O mais difícil é que esse devaneio não acaba aqui, não acaba hoje. Ele é profundo, transformador e um impasse, por inúmeros motivos. Eu sou influenciadora, crio conteúdo pras redes e me pergunto se deveria continuar roubando o seu tempo que me assiste. Pelo menos a essa altura eu finalmente cheguei na melhor equação da minha vida: levo segundos pra gravar coisas legais, não tenho vergonha de fazer em público e edito com as mãos nas costas! Já não gasto muito tempo pra compartilhar, e isso me permite continuar dividindo o que gosto sem comprometer tanto o meu tempo, mas compromete o seu que abre cada conteúdo e permanece ali por minutos a fio. Por isso cada vez mais bato na tecla de seguir apenas quem você tem conexão e te faz bem e limitar o tempo que se dedica pra isso. Outro grande motivo é que sou gestora de diversas contas de redes sociais, profissionalmente, e isso significa que estou alimentando mais uma vez, não apenas as redes, mas mais ainda: o desejo de consumo das pessoas. Tento fazer isso com leveza, interessância e uma dose princípios (mesmo que isso signifique bater de frente com algumas ideias do mercado), mas o que me massacra é a relação com o tempo do outro.

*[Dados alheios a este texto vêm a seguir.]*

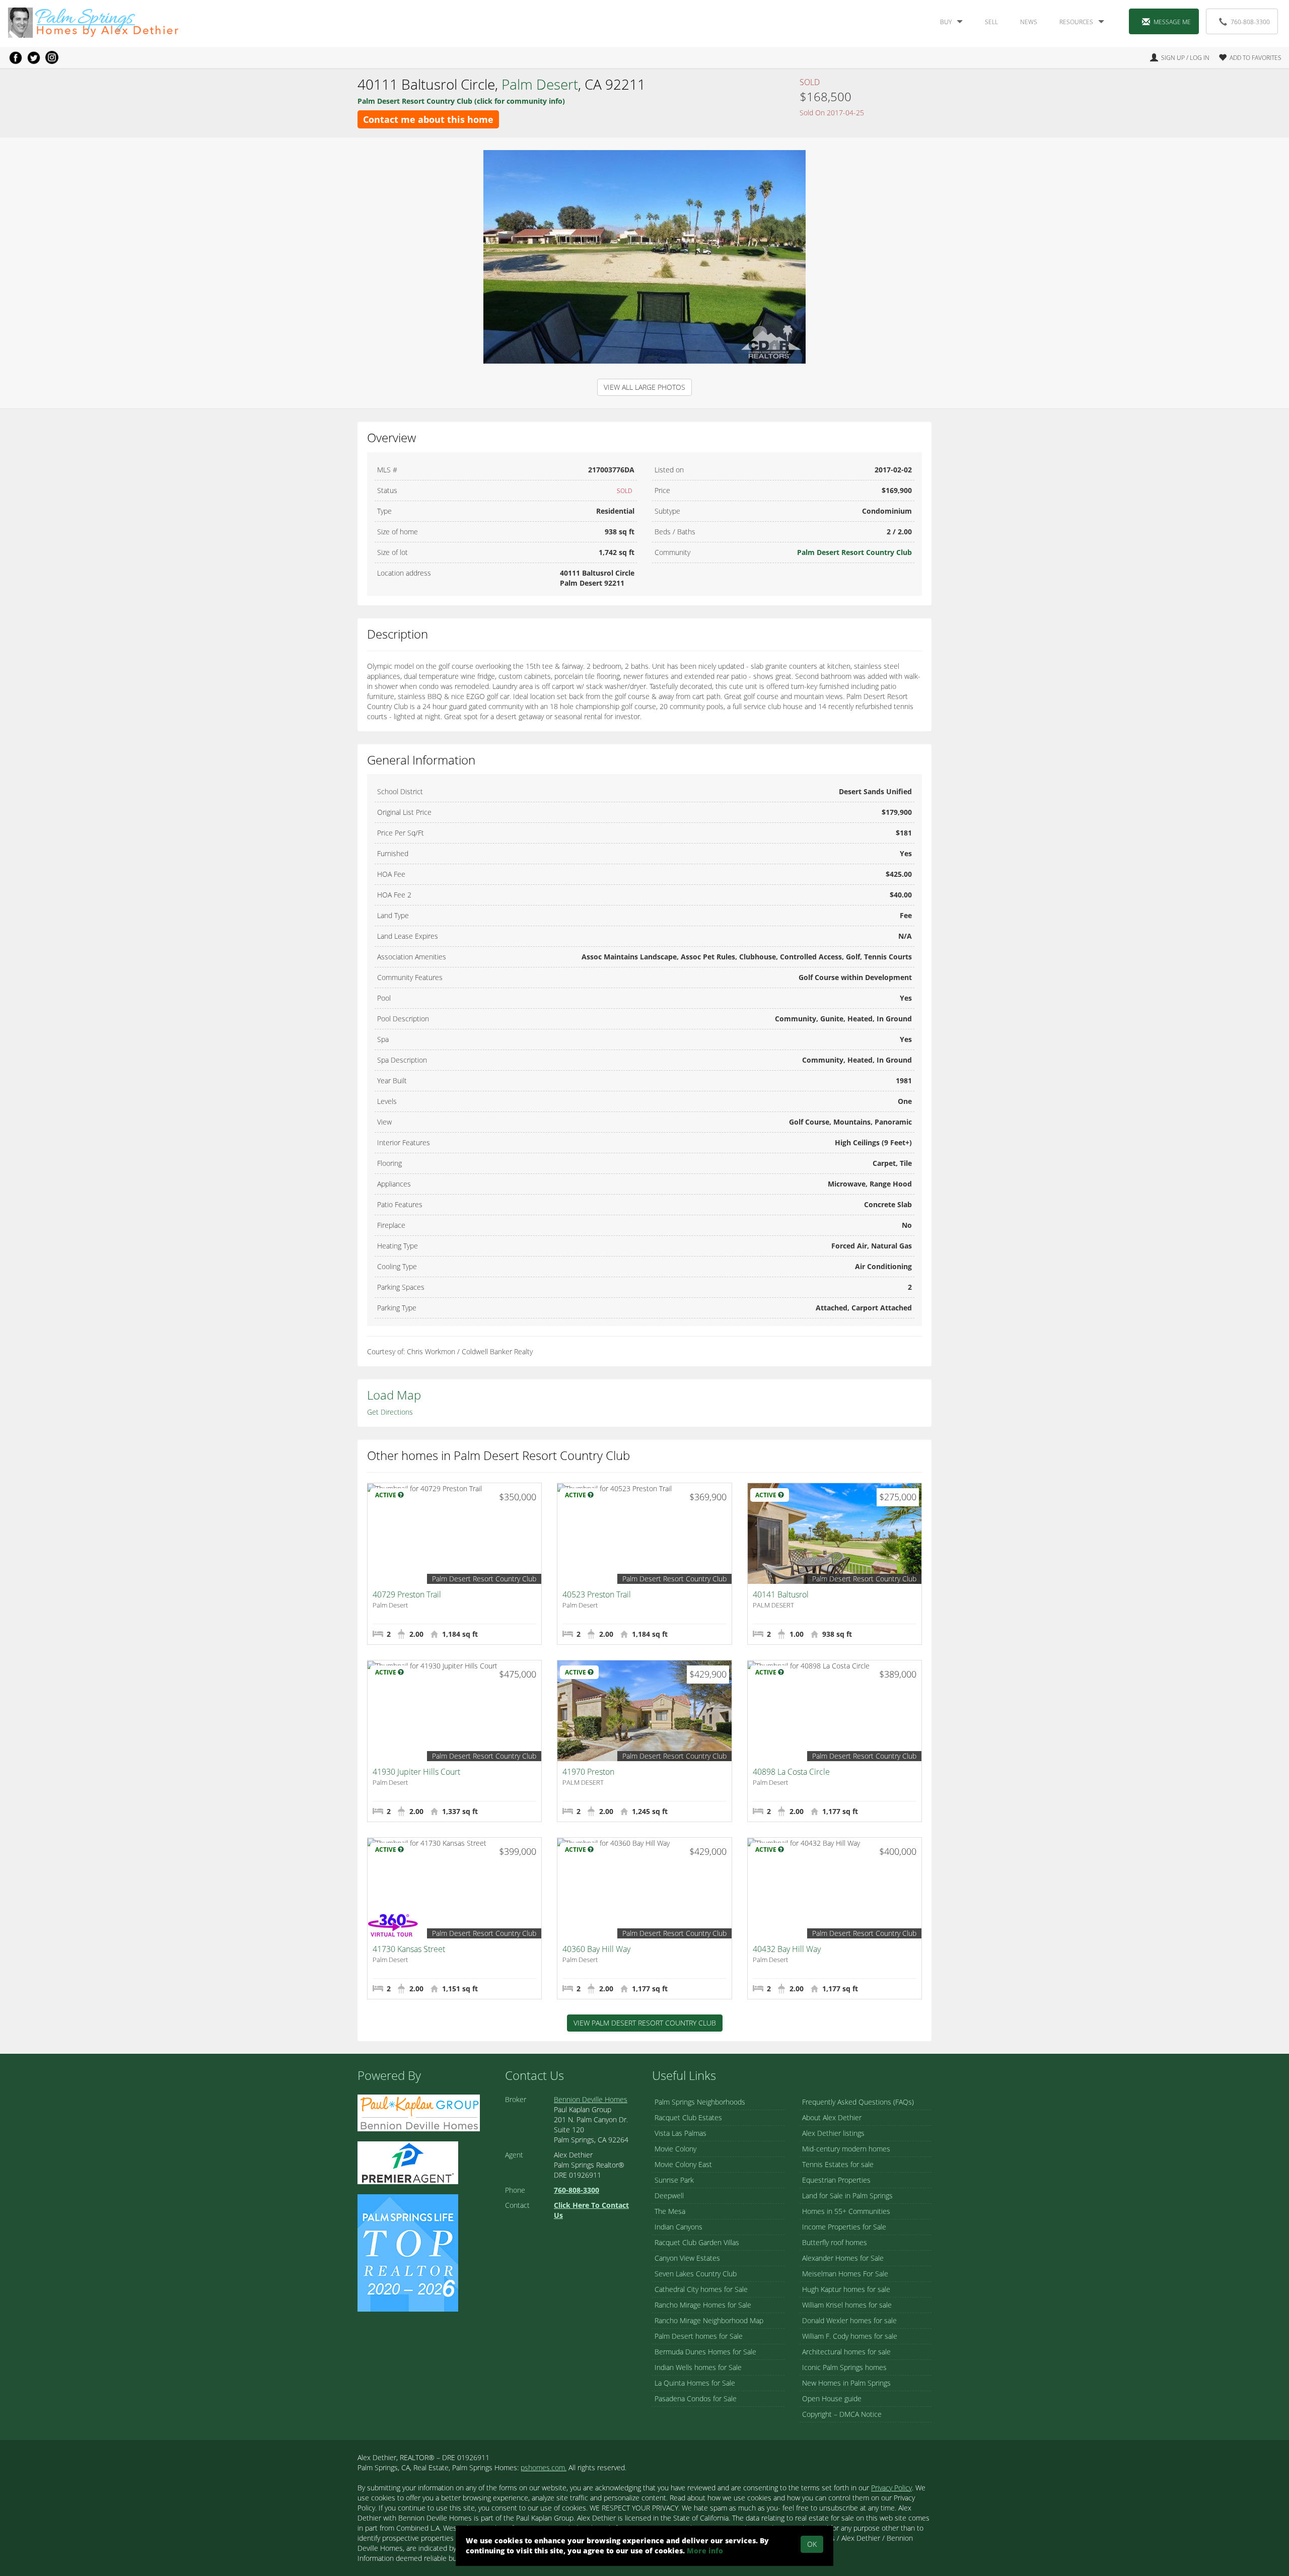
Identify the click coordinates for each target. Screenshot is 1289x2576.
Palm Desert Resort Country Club (854, 552)
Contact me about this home (428, 119)
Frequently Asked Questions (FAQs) (858, 2102)
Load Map (394, 1394)
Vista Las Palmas (680, 2133)
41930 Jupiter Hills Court (416, 1771)
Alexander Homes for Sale (843, 2258)
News (1028, 22)
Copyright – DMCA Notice (842, 2414)
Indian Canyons (678, 2227)
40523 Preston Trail (596, 1594)
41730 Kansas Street (409, 1949)
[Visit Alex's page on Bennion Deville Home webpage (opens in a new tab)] (418, 2112)
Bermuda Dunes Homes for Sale (705, 2351)
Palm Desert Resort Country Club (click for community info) (461, 101)
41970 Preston (588, 1771)
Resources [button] (1076, 22)
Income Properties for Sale (844, 2227)
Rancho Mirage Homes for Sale (703, 2305)
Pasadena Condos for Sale (696, 2398)
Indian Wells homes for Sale (698, 2367)
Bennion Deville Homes (590, 2099)
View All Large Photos (644, 387)
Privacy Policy (891, 2487)
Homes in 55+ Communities (846, 2211)
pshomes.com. (543, 2467)
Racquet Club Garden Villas (697, 2242)
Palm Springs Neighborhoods (700, 2102)
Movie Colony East (683, 2164)
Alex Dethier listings (833, 2133)
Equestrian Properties (836, 2180)
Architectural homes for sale (846, 2351)
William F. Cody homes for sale (849, 2336)
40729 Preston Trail (407, 1594)
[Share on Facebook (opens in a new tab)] (16, 57)
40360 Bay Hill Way (596, 1949)
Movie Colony (675, 2148)
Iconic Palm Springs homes (844, 2367)
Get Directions (390, 1412)
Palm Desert (540, 84)
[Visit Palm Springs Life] (407, 2252)
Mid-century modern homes (846, 2148)
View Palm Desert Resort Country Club (645, 2023)
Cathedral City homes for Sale (701, 2289)
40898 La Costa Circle (791, 1771)
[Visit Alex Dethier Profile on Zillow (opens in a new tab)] (407, 2162)
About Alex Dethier (832, 2117)
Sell (991, 22)
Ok (812, 2544)
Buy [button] (946, 22)
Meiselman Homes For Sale (845, 2273)
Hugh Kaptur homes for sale (846, 2289)
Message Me (1172, 22)
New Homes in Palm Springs (846, 2383)
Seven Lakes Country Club (696, 2273)
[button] (1246, 57)
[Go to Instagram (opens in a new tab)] (52, 57)
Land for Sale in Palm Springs (847, 2195)
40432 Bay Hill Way (787, 1949)
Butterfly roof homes (834, 2242)
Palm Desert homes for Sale (699, 2336)
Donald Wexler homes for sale (849, 2320)
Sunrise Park (674, 2180)
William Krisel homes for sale (847, 2305)
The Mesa (670, 2211)
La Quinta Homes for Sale (695, 2383)
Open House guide (832, 2398)
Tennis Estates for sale (838, 2164)
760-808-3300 (1250, 22)
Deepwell (669, 2195)
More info (705, 2550)
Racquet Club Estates (688, 2117)
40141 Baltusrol (781, 1594)
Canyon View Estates (687, 2258)
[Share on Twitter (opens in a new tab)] (34, 57)
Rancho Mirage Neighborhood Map (709, 2320)
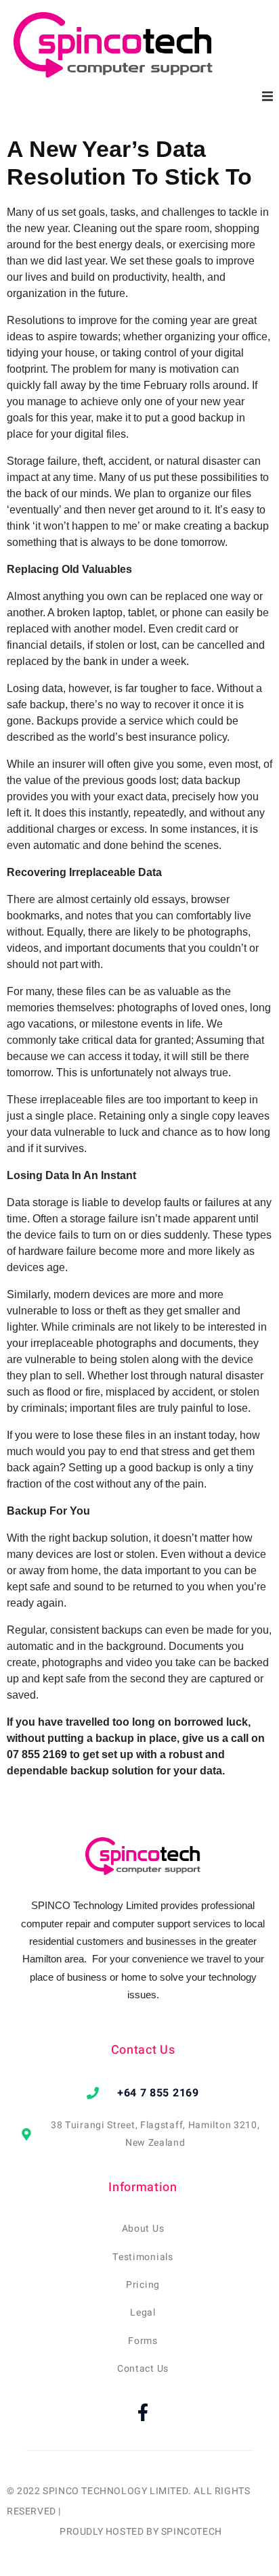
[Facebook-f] (143, 2412)
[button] (267, 96)
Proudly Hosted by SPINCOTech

As mensagens fora do horário comercial se tornaram comuns, como se o trabalho fosse passível de ser executado a qualquer hora, incluindo mensagens aos finais de semana e cobranças após as 23h. A informalidade da minha profissão gerou na clientela a sensação de que não existem processos (ou até mesmo limites), ou que a existência deles são apenas um capricho meu ou ainda, uma chatice. A imposição dos meus limites é incômoda, porque quando digo que meu tempo não está a disposição, um estranhamento acontece. Percebi que as pessoas não conseguem lidar com quem desenha a linha e explica onde não vão atravessar! Nas últimas semanas instalei um app que transcreve todos os áudios do whatsapp, porque me cansei de avisar que não ouço áudios. Se é urgente você me liga, se não é você escreve pra que eu possa ler. O que é fácil pra você fazer, bagunça a minha vida e atrasa a minha entrega. Perco demandas e informações importantes em áudios e não atendo como deveria, pois não posso sacar o meu telefone em qualquer lugar e colocar ele no ouvido, enquanto fotografo por exemplo. Imagine eu estar fotografando o seu restaurante com o telefone na orelha? Como você ia se sentir? E como você se sente quando eu não lhe respondo em minutos? Ou não ouço seu áudio? É contraditório esse paralelo entre um e outro? Esse abençoado desse app causou discórdia, incomodo e me colocou como chata, engraçado né? Ele transcreve na mesma hora, na janela da conversa, tudo que a pessoa falou, não é maravilhoso? Aparentemente não. Coloquei também mensagem automática após as 18h e aos finais de semana. Adivinha? Arrogante, porque quero viver minha vida. Tudo isso porque o desequilíbrio entre eu ceder o tempo sem ponderar foi cortado, mas principalmente porque a coragem de priorizar a coisa mais importante do mundo (que não é servir o outro com o seu trabalho), quebra as pernas de quem acredita que você existe apenas pra isso. Ou que tem se visto nessa mesma situação ansiosa com a falta de limites alheios e não consegue dizer chega.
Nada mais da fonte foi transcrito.